Vectorclip3d offers a lot of cnc patterns with an annual subscription plan. See link in my signature..


----------



## madaboutcnc (May 14, 2014)

look at cnc-n-signs.com


----------



## Hburger (May 17, 2014)

Hey guys. Just joined the forum.
Im a retired cad/cam guy looking for an affordable
CNC (who ain't?) for hobby and prototype fabrication.
Any kits or available? ....Maybe there'a thread here.


----------



## 4DThinker (Feb 16, 2014)

Hi Hburger. Welcome!

Depending on how big of a machine you want, a kit or a completely assembled unit may be better options. 

I haven't built from a kit, although I've researched many of those available out there. I do have a CNC Shark Pro (25" x 25" cutting area) as well as a Probotix Fireball Meteor (25" x 50" cutting area). Both decent machines but also different values.

The Shark line come with VCarve Pro and Cut3D (vectric.com), but require you to dedicate a Window's PC to their CNC. You'll need these or something similar to turn CAD drawings into 2D and 3D toolpaths for any CNC. The offerings at Probotix.com range from sub $1000 kits to the $3995 completely assembled Meteor. The assembled models come with a Linux PC and LinuxCNC to control the CNC, but any CAD/CAM software you'll have to buy extra, and most likely run on a different Windows PC. 
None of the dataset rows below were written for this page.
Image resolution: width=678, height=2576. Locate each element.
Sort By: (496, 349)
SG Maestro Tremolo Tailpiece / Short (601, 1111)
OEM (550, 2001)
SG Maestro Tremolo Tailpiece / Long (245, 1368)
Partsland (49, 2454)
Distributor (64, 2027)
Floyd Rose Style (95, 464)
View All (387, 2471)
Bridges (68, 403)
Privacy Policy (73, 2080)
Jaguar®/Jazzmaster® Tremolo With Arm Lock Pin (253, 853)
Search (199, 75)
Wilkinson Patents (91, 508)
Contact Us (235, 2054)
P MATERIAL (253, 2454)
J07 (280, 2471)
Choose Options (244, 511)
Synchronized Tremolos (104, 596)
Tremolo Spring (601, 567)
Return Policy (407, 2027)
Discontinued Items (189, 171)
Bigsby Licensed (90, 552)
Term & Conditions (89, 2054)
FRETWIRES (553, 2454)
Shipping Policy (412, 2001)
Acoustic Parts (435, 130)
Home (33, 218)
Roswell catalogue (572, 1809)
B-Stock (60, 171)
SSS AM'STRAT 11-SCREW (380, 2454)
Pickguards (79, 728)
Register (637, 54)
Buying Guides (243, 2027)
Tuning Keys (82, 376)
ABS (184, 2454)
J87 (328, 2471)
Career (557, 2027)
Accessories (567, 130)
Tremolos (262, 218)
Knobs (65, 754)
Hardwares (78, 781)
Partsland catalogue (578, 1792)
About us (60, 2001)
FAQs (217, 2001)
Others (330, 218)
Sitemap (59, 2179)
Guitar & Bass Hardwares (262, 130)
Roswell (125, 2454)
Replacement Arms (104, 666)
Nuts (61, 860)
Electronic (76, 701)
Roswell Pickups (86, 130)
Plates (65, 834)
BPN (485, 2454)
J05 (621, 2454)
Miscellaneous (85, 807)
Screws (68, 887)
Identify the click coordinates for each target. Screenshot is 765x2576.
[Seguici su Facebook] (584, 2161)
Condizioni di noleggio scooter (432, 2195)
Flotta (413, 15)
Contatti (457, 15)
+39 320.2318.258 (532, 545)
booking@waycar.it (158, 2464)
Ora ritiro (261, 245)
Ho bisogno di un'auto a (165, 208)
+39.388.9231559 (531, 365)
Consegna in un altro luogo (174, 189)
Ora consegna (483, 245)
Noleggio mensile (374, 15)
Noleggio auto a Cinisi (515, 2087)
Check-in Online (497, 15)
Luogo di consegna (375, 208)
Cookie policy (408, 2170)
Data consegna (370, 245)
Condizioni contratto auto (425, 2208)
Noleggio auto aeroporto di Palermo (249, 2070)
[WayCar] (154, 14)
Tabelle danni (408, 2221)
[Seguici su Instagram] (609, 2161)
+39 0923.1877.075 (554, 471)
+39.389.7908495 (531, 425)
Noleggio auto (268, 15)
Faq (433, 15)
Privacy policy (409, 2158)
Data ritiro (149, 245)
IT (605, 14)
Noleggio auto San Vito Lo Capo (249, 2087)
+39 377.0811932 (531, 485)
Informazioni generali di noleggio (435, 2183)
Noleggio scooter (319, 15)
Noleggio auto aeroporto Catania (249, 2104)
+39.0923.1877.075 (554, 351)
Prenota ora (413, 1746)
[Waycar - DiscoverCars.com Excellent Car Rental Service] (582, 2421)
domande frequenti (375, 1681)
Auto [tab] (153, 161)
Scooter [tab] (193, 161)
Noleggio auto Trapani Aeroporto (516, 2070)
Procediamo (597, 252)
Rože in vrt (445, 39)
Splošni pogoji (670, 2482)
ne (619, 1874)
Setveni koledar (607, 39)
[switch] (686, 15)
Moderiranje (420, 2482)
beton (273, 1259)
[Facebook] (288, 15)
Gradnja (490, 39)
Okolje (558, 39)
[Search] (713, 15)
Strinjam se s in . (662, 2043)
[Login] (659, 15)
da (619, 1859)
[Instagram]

FireBall Meteor - FireBall Meteor
Next Wave Automation

Personally, I like the build of Probotix' Comet/Asteroid/Meteor line better than how the Sharks are made. The Sharks have greater Z-axis clearance if you are planning on carving into 4x4 lumber that'll come in handy. Otherwise it is of little consequence. The Meteor is all aluminum, where the Sharks are plastic with some aluminum cladding. The Sharks come with a T-Track bed, while the Meteors have an MDF bed that you'll have to configure for clamping to. You can buy a 25" x 50" Shark now for $4999.99 but remember it includes the VCarve and Cut3D software.


----------